Document extract>
----------------

Spectroscopy Concept¶

In this note, I will show you how the spectroscopic data look like, and then make a simulation code to demonstrate how a line fitting is done. Since preprocessing and sky estimation is not the main topic, I will sometimes ignore detailed issues but just give big pictures. One very good summary of how spectroscopic data reduction is done is given in the lecture note by C. Harrison given at Durham University.

The following image shows an example of spectroscopic data. In the middle, there is the spectrum of the target. As you expect, the horizontal axis is the wavelength direction (depending on the instrument, but I described the wavelength increases towards right). But since the slit has finite width, much larger than the point source we are observing, there are sky spectra towards up/down direction. This vertical direction is called the spatial direction.

In spectroscopy, basically we do

• Preprocessing
  • Basic preprocessing (bias, dark subtraction and flat fielding)
  • Cosmic-ray (CR) rejection (if necessary)
  • Additional preprocessing (crop overscan, distortion correction, combine many chips if needed, etc)
• Wavelength Identification (Transformation)

----------------

Study material>
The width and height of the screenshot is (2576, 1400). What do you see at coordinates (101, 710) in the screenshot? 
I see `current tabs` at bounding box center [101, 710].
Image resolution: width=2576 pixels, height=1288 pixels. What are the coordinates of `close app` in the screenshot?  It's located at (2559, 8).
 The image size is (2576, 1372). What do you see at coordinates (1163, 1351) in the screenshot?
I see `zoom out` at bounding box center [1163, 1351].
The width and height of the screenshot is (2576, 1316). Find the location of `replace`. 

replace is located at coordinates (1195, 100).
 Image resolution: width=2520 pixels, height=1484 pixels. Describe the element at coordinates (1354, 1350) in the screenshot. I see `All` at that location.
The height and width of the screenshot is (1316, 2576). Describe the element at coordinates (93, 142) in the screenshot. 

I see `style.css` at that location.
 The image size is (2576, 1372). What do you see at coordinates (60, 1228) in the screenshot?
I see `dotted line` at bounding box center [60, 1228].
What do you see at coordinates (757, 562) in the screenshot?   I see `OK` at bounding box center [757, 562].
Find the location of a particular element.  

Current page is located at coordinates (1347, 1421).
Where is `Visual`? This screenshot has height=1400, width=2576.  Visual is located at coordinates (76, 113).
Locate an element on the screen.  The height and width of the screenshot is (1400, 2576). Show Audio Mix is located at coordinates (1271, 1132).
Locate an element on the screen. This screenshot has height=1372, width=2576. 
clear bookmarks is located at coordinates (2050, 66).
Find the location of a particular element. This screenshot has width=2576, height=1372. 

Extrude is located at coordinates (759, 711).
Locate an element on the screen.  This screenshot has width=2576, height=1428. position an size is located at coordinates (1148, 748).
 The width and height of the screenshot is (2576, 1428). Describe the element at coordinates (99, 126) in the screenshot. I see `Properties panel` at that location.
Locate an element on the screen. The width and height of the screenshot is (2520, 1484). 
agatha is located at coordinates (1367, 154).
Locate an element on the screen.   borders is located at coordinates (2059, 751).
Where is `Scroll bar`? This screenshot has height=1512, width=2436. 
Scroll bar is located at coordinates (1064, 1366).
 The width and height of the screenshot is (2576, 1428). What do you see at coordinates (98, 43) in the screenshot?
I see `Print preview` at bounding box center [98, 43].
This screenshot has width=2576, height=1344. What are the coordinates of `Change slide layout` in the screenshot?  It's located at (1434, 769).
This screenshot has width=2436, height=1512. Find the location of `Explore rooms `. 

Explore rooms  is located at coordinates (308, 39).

----------------

Work item>
Write out the spectroscopy concept note in full, word for word, from its title through the line on wavelength identification.

Solution to this problem>
Spectroscopy Concept¶

In this note, I will show you how the spectroscopic data look like, and then make a simulation code to demonstrate how a line fitting is done. Since preprocessing and sky estimation is not the main topic, I will sometimes ignore detailed issues but just give big pictures. One very good summary of how spectroscopic data reduction is done is given in the lecture note by C. Harrison given at Durham University.

The following image shows an example of spectroscopic data. In the middle, there is the spectrum of the target. As you expect, the horizontal axis is the wavelength direction (depending on the instrument, but I described the wavelength increases towards right). But since the slit has finite width, much larger than the point source we are observing, there are sky spectra towards up/down direction. This vertical direction is called the spatial direction.

In spectroscopy, basically we do

• Preprocessing
  • Basic preprocessing (bias, dark subtraction and flat fielding)
  • Cosmic-ray (CR) rejection (if necessary)
  • Additional preprocessing (crop overscan, distortion correction, combine many chips if needed, etc)
• Wavelength Identification (Transformation)